1. Discussion. "However, this finding could be explained by several reasons. First, patients HLA- 196 B27 positives with axial involvement and peripheral arthritis are more prone to be diag- 197 nosed as axSpA instead of PsA. Thus, the presence of HLA-B27 may lead to the rheuma- 198 tologist to stablish a diagnosis of axSpA. Another possible explanation could be the small 199 sample size (90, with only 14 in cluster 1) that avoid extrapolating the findings.".. The p value was not very significant. Could the cluster 2 (axial patients) with B27 negative disease have non-inflammatory back conditions causing stiffness, for example?

2. Discussion. "This study has some strengths and limitations. ". Another limitation is that your 2 clusters are not matched for important factors such as smoking, which might confound your results. I suggest to mention this in your discussion.

3. Table 3. Is it possible to break down the components of BASDAI which showed most improvement between clusters 1 and 2? This would allow you to identify if certain aspects of the disease are improving compared to others.

4. Reference 3. This is an editorial. Please cite the original article which may be: https://ard.bmj.com/content/70/1/25

Comments for author File: Comments.pdf

Author Response

Thank you for presenting this concise manuscript which is well-written. I have attached a number of comments for your consideration:

  1. Discussion. "However, this finding could be explained by several reasons. First, patients HLA- 196 B27 positives with axial involvement and peripheral arthritis are more prone to be diag- 197 nosed as axSpA instead of PsA. Thus, the presence of HLA-B27 may lead to the rheuma- 198 tologist to stablish a diagnosis of axSpA. Another possible explanation could be the small 199 sample size (90, with only 14 in cluster 1) that avoid extrapolating the findings.".. The p value was not very significant. Could the cluster 2 (axial patients) with B27 negative disease have non-inflammatory back conditions causing stiffness, for example?

- Authors’ answer: Thank you for this comment. We would like to clarify that all patients in both clusters have a diagnosis of axial SpA. Our interpretation, apparat from that previously explained in the manuscript, is that cluster 2 consisted of patients with axial SpA with a high prevalence of psoriasis and uveitis, so many patients were diagnosed on extra-musculoskeletal manifestations rather than by HLA-B27.

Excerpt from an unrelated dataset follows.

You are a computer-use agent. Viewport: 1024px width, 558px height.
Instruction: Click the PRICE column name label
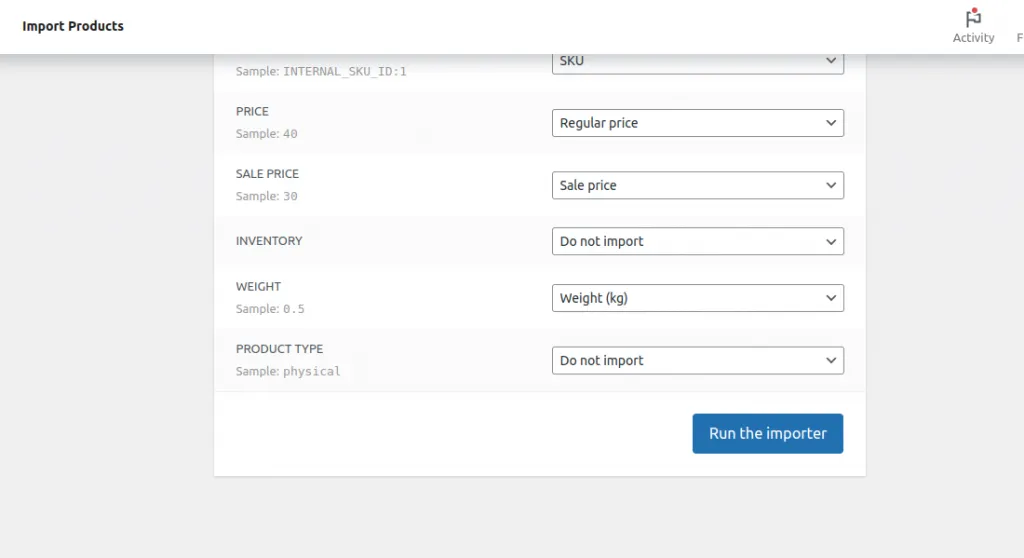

- Author’s action: We have included this explanation in the discussion section (2 th paragraph): “Besides, cluster 2 consisted of patients with axSpA with a high prevalence of psoriasis and uveitis, so many patients were diagnosed on extra-musculoskeletal manifestations rather than by HLA-B27.”

  1. Discussion. "This study has some strengths and limitations. ". Another limitation is that your 2 clusters are not matched for important factors such as smoking, which might confound your results. I suggest to mention this in your discussion.

- Authors’ answer: Thank you for your recommendation.

- Author’s action: We have improved and expanded the limitations of the study in the discussion section (6 th paragraph): “Another limitation is that the two clusters are not matched for confounders factors such as smoking, which might interfere the results.”

 

  1. Table 3. Is it possible to break down the components of BASDAI which showed most improvement between clusters 1 and 2? This would allow you to identify if certain aspects of the disease are improving compared to others.

- Authors’ answer: Thank you for your suggestion.

- Author’s action: We have modified table 3 and divided the components of the BASDAI, observing that in questions 1 (fatige), 3 (joint pain/swelling) and 4 (areas of localized tenderness) there is greater improvement in Cluster 1 compared to Cluster 2.

 

  1. Reference 3. This is an editorial. Please cite the original article which may be: https://ard.bmj.com/content/70/1/25

- Authors’ answer: Thank you for pointing that out.

- Author’s action: We have corrected the erroneous reference:Rudwaleit M, van der Heijde D, Landewé R, et al (2011) The Assessment of SpondyloArthritis international Society classification criteria for peripheral spondyloarthritis and for spondyloarthritis in general. Annals of the Rheumatic Diseases 70:25-31”.